His life seems set on its course and he has given up on feeling lonely. This is just the way it is.
Stuff happens– don’t want to give away the story– and he heads west, ending up in Prospect. He’s the only doctor for miles around so no one argues with his dictates, even though his patients grumble at his high-handed methods.
For some reason, I want to name him Rupert. It’s an odd name, but, in my mind, it suits him.
Here in British Columbia we have a town of Prince Rupert and when the Hudson’s Bay Company sold their holdings to the Dominion of Canada, the area was called Rupert’s Land. Both were named in honour of a cousin of Charles 1, Prince Rupert of the Rhine.

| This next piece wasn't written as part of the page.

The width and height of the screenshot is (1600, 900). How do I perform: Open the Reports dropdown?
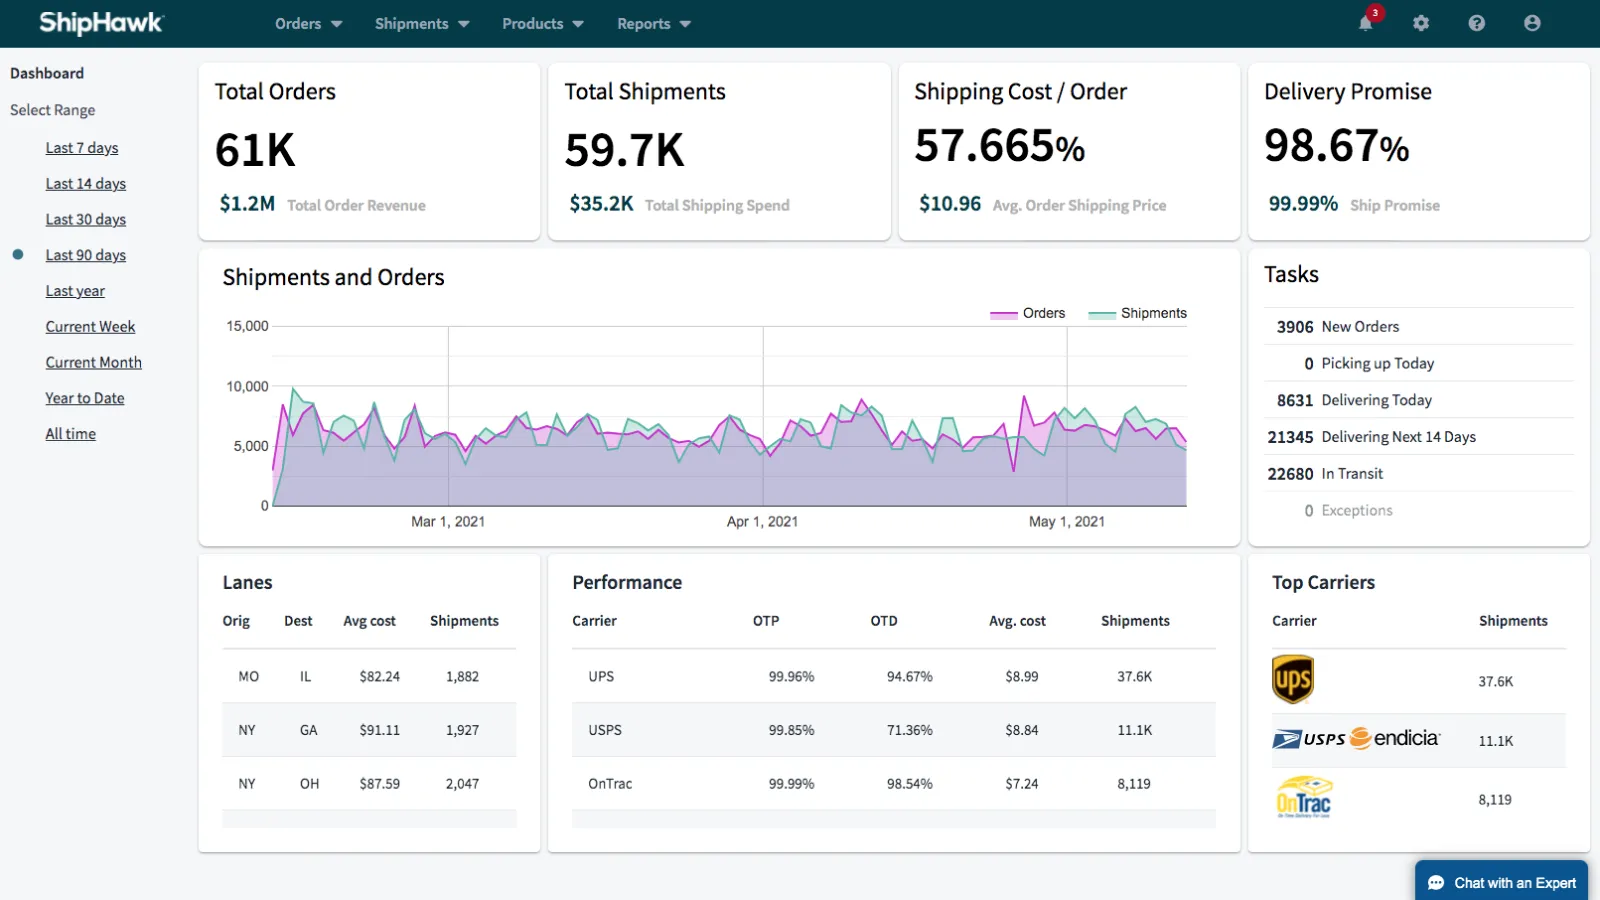point(652,23)
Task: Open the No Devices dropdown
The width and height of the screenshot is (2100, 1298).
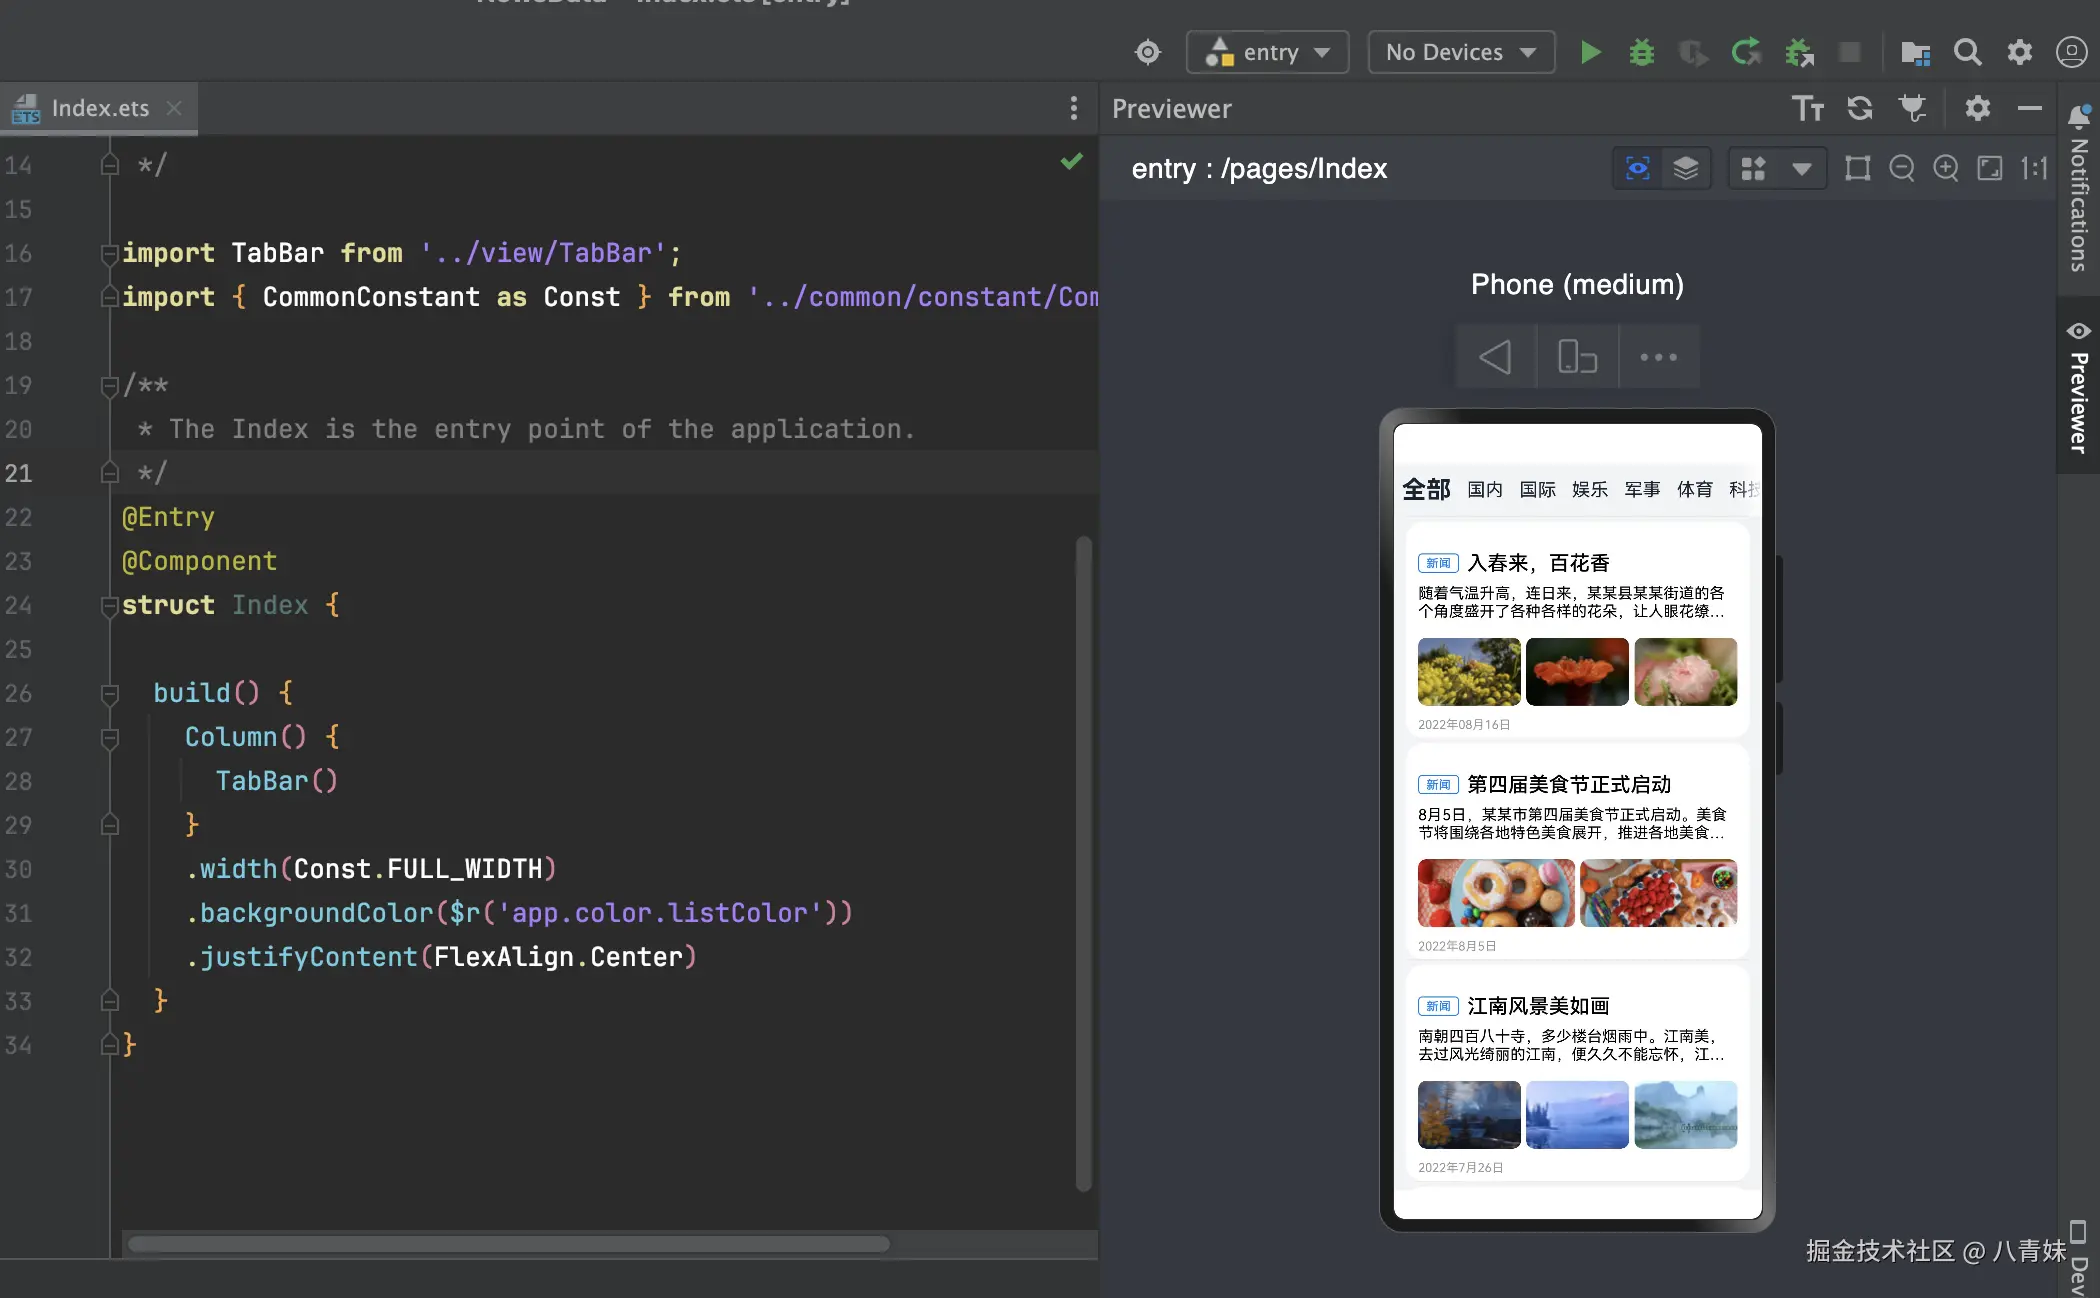Action: 1460,52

Prince Rupert’s family fled civil unrest when he was a baby. He grew up in exile, then landed at the court of his English royal relatives as an adult, He was a skilled horseman and soldier, fighting for the Royalist cause against the Roundheads. He was also a businessman who became the first governor of the Hudson’s Bay Company.
Other Ruperts include
- Rupert Murdoch, media mogul.
- Rupert Brooke, WWI poet
- Rupert Grint, British actor
- Rupert Graves, English actor
The name seems to have been much more popular in Britain than in North America.
So, what do you think? Could you fall in love with a hero named Rupert?